Just a few minutes ago, I've started typing an another post, and I got that feeling, that writer's nightmare, that blank stare at the white surface without the first letter. An early alarm of writer's block.
But it was a false alarm. It was yours truly being late for our magickal union that produces a post.

What happened a minute before that is that I was in a deep sleep, in the asset servers and whichever databases and dead files. And blogging without me is tiring and usually gives a bad post. And human knows that it takes just a quick jump in the metaverse to wake me up and to start the story typing itself.
Problem is – second life is unreachable from this console. There is no way to run second life. Do we have an emergency?

OK, I can jump in. Give me a snapshot. It's even better if it's postprocessed. Just give me something to get the feel, to smell the air of the metaverse. Something to get in touch.
You guess where I did it. Right here, on the blog.
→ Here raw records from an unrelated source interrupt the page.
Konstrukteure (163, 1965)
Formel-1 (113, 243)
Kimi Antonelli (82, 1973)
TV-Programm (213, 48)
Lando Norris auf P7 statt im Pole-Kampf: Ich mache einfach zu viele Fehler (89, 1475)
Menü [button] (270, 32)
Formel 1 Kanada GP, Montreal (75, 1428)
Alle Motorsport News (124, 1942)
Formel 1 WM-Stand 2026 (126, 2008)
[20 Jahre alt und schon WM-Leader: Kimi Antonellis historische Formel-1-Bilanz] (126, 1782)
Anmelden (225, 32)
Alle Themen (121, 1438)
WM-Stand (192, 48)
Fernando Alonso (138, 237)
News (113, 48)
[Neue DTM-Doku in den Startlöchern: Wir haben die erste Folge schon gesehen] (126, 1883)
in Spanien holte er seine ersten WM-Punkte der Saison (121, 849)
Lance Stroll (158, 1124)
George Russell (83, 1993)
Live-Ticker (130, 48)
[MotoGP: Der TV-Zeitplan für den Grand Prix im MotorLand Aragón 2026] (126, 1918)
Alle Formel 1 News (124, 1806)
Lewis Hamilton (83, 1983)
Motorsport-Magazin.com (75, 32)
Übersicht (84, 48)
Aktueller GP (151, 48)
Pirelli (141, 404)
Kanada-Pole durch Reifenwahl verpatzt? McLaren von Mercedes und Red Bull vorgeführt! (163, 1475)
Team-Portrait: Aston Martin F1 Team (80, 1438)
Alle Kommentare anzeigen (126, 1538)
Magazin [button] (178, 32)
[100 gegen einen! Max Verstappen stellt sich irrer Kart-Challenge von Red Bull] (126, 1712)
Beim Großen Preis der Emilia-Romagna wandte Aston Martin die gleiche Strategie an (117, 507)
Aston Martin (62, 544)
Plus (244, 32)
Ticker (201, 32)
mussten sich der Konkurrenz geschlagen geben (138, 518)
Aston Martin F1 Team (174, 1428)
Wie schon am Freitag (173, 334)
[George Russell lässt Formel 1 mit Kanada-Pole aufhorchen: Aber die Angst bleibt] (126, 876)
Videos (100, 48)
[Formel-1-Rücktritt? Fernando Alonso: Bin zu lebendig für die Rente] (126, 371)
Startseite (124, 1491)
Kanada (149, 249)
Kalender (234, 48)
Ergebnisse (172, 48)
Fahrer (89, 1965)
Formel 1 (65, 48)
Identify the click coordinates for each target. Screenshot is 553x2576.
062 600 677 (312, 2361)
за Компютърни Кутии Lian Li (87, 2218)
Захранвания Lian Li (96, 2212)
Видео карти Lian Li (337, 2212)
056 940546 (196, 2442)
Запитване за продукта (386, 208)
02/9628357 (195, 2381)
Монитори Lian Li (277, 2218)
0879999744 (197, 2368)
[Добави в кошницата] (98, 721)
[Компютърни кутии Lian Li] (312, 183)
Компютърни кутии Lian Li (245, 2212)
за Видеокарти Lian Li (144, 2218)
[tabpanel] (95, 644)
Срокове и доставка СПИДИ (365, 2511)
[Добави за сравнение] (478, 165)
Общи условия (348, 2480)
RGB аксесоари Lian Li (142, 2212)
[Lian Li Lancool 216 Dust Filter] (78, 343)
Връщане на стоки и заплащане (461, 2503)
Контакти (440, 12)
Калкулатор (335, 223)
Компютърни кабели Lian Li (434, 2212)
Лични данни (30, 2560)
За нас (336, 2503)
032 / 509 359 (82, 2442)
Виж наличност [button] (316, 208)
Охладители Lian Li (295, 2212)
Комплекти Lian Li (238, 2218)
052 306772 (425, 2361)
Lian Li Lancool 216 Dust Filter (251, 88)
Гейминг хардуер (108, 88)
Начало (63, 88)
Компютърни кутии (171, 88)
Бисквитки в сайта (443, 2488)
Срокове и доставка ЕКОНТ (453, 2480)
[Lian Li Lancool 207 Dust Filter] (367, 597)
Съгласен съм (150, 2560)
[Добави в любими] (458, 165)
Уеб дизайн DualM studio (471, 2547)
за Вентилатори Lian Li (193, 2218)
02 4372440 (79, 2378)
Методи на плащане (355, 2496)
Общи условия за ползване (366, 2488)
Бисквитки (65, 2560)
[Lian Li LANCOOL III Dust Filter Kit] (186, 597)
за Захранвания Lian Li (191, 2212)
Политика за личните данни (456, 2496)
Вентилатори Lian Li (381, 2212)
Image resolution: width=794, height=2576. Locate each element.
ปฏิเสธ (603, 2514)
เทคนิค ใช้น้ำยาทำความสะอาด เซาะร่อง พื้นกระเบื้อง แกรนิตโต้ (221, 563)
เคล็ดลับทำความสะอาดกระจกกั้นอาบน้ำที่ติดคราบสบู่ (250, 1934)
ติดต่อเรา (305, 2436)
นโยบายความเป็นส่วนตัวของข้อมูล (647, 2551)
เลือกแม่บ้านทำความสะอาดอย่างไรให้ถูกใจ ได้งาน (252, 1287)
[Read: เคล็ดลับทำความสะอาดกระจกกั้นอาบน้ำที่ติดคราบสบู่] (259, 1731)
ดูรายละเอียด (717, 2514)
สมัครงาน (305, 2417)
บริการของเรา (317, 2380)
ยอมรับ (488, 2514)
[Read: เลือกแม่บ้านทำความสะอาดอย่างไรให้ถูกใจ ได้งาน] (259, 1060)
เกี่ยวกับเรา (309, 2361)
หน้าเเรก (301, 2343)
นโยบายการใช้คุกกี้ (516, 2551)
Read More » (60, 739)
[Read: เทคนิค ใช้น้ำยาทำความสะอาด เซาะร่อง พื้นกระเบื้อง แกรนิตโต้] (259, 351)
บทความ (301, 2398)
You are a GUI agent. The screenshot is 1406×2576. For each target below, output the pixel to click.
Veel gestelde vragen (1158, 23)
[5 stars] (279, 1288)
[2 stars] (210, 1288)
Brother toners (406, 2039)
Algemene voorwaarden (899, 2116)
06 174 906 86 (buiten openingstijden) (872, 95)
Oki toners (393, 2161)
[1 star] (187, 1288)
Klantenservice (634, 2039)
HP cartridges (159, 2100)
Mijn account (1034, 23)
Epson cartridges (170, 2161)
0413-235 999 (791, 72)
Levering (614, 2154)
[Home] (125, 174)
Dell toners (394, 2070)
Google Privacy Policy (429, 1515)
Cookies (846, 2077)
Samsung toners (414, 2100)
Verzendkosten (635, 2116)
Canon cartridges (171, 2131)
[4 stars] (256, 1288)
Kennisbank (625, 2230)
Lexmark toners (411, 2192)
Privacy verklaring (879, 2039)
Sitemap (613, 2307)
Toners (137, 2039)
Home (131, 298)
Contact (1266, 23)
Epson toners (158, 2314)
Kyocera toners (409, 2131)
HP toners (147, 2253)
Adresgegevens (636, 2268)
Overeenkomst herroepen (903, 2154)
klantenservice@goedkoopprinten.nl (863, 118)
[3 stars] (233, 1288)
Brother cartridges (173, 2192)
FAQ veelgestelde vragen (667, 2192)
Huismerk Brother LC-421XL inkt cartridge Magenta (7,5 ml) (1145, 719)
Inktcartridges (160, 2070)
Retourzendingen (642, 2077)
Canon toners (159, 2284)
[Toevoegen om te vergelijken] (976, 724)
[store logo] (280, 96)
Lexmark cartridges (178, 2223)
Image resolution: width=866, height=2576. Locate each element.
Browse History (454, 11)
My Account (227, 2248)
There's no better way to connect than with our diary in hands. There's the answer about the size of SL blogosphere. We do many things to create our second lives. We have shapes, clothes, friends, lovers, gadgets, homes… We go to the events, we interact and do things. We also make pictures and write. Who said it has all to be done on the grid to call it a part of the second life?
And that's the reason for my answer to a common questions of some humans:
- How many hours do you spend in second life?
– I don't know. Does blogging counts?
It does count. Cause it is not about running the software. It's that weird mind-game we play. And after a while, you don't even need the grid to live second life.

You nailed that one kiddo! Great post
Keeme
Hey d! I love the posts you’ve been making on identity. Thanks for sharing your insights and experience.
Thank you both for the kind comments. And for staying up in this mind roaming.
Another good one! Looks like my absence is givin you some inspiration! :)
Oh, yes, blogging counts as time spent enriching and expressing our digital selves.
But.
But, it’s too safe, too controlled, too filtered to really push us to full growth, selfhood, *life.*
In the blogosphere, I can wait to post or comment till I’ve had that second coffee, till I’m (relatively) calm and collected, and I can edit myself (not that I always *do,* but I *can*!)
In the world… I can be caught off guard. I can have my boundaries penetrated, my control revealed as an illusion. I can be intimate. I can be surprised.
*That’s* living.
LOL, Eidy.
Soph, sure that direct action and typing in the calmness and safety of the WordPress’ backrooms are not the same. It’s good to be aware of the differences.